(Beginning of Exercise passage)
Do you have a sense of whether the fact that this is a project book helped position it to find publication more easily? Has it helped you find readers?

I was aware of editors seeking project or themed work as I was submitting my chapbooks to contests. I did not see editors specifically asking for project work for full-length manuscripts. A project book may stand out if the organization is tight and the poems work together in surprising ways. I’ve seen project books that look easy to publicize and summarize, which could help with finding an audience. Nomenclature is finding its audience: lyric poetry readers as well as medical humanities students and poetry/science enthusiasts.

As a reader, are you drawn to project books? What project books have influenced you or have you enjoyed, and what do you think makes those books successful?

I do enjoy project books, particularly when they overlap with my nonfiction interests—science, biography, natural history, and art history. I had an early model for project books. My first poetry mentor, Barbara Helfgott Hyett, wrote research-based poetry books on endangered species and explorers, The Tracks We Leave and The Double Reckoning of Christopher Columbus.
(End of Exercise passage)
**What to work on**
1. Translate this sentence from the interview on project books into Spanish: "A project book may stand out if the organization is tight and the poems work together in surprising ways."
2. Go on with the interview on project books from its final sentence.
The material that comes after this interview has no connection to it.
(Beginning of Dataset extract)
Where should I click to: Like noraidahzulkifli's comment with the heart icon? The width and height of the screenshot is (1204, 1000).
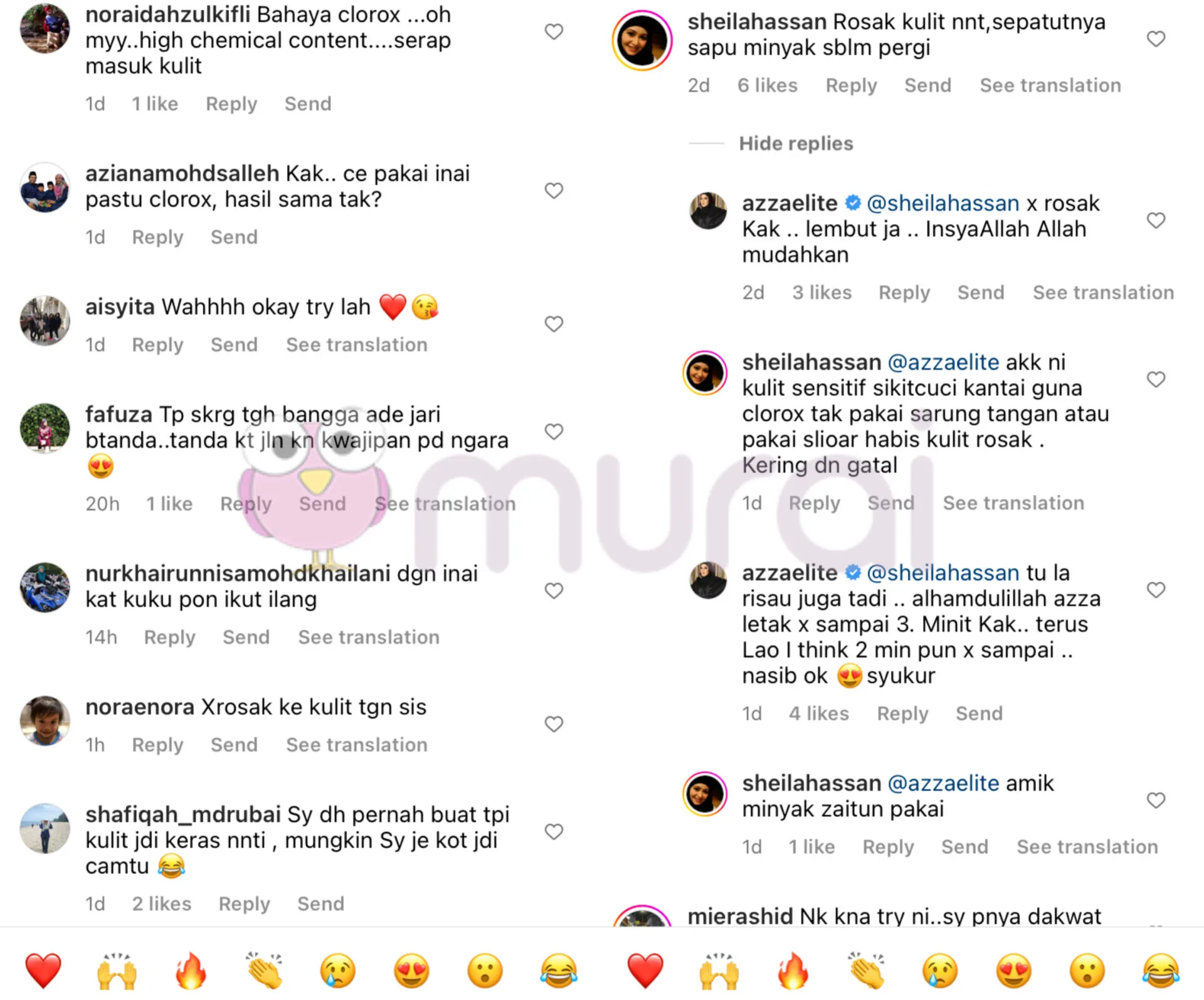tap(554, 31)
(End of Dataset extract)
**Responses to the exercise**
1. Un libro de proyecto puede destacar si la organización es ajustada y los poemas funcionan juntos de maneras sorprendentes.

2.
I’ve read poetry collections framed by history or autobiography—Pamela Alexander’s A Commonwealth of Wings: An Ornithological Biography (Audubon), Melinda Mueller’s What the Ice Gets: Shackleton’s Antarctic Expedition, 1914-1916, and Ruth Padel’s Darwin: A Life in Poems. I don’t know if those authors began with a well-defined plan, but the unifying theme is evident to the reader. It’s important to me as a reader that a project book author considers a subject from many different angles (like examining light through a prism), surprises me, and moves beyond the subject or constraint so that the sum is greater than the parts.

I think of poetry collections in terms of music. Each poem in a book has to hit a different note or tone. If the frame of the project book is too narrow, the book may never develop an arc, may feel constrained, or too many poems may hit the same note. One of the challenges is to keep the pace up and the reader engaged. In Nomenclature, the ordering of the poems helped with the pacing—varying voices, topics, forms (prose to lyric).

Have you abandoned other project attempts? How did you know it was time to let go? What happens to project poems that never amass a full-length book?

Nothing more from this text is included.